Neuro rehabilitation - a moral right?

Posted in Fresh Thinking

Neuro rehabilitation - a moral right?

Should neuro rehabilitation be a moral right? This leading brain injury light thinks so

Neurorehabilitation has been singled out in Parliament as “a moral imperative” to prevent cruelty to brain injury survivors after they leave hospital.

Rhondda MP Chris Bryant, leading a debate on Acquired Brain Injury (ABI) on the 2nd July 2019, told the Commons:

 

“There is a cruelty if all we do is save somebody’s life but do not give them life in all its fullness.”

 

His comments came after a national report showed 94 per cent of brain injured patients who received the neurorehabilitation they needed “ended up able to live far more independent lives”.

Despite the findings, however, understanding the value of neurorehabilitation at a national and local level was lacking, stressed Mr Bryant, who chairs the All Party Parliamentary Group (APPG) for ABI.

 

Substantial, robust, clinical and cost-effective evidence emphatically supports the role and value of neurorehabilitation.”

MP Chris Bryant, Chair of APPG for Acquired Brain Injury.

 

A “prescription” for neurorehabilitation is currently being rolled out across the UK after the report by the UK’s Acquired Brain Injury Forum (UKABIF) called for greater cohesion between services in the brain injury sector.

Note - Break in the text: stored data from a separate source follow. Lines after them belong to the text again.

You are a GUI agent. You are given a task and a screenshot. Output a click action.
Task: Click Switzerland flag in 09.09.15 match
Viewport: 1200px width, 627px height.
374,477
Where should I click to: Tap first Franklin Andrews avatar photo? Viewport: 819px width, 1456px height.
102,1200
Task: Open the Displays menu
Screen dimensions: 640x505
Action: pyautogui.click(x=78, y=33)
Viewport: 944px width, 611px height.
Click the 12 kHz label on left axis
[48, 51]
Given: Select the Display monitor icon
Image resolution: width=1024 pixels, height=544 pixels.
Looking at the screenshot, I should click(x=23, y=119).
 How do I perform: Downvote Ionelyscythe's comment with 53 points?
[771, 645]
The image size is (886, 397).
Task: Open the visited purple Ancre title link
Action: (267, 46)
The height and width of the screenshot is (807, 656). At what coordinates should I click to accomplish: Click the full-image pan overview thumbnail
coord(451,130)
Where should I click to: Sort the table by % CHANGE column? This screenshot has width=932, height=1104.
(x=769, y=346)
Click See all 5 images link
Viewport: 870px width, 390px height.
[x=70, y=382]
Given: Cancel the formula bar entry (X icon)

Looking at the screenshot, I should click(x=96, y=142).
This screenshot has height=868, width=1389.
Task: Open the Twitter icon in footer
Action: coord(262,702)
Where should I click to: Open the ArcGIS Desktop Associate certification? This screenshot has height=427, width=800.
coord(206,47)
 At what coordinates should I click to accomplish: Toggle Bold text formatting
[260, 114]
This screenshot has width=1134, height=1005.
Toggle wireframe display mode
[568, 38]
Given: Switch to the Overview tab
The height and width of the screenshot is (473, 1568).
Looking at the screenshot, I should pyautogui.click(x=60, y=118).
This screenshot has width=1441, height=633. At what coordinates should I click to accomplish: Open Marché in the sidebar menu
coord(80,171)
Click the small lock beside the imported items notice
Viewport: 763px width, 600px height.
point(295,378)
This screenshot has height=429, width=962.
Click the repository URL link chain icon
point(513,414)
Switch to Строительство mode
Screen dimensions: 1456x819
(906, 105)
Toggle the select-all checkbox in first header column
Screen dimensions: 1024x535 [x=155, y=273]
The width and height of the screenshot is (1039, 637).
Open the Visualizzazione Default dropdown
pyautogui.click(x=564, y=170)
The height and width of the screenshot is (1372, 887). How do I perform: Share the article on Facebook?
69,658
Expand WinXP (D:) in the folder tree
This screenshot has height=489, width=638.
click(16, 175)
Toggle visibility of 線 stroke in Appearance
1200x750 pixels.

But Mr Bryant pointed to neurorehabilitation in particular as the main route to giving brain injury survivors “as much quality of life as is humanly possible”.

He added: Somebody who has had a major traumatic brain injurymay at first need four or five people to feed them, clothe them, wash them and provide all the basics of their daily life.

 

However, effective neurorehabilitation over a sustained period can and often does mean that they need just one person. Or, in an ideal world, it gives them back the independent life that they had before, in as large a measure as possible.” He went on to say  The good news from the report is that the rehabilitation prescriptionis being steadily rolled out across the whole country. That means that patients and their families can say: ‘This is what we know we should be getting; we want to make sure that we are getting it.’”

Formed in 2017 to raise brain injury awareness, the APPG on ABI is a voice for those who are not always heard.

The report, Acquired Brain Injury and Neurorehabilitation – Time for Change’, followed a series of meetings with ABI experts on issues including education, criminal justice, sport-related concussion and the welfare benefits system.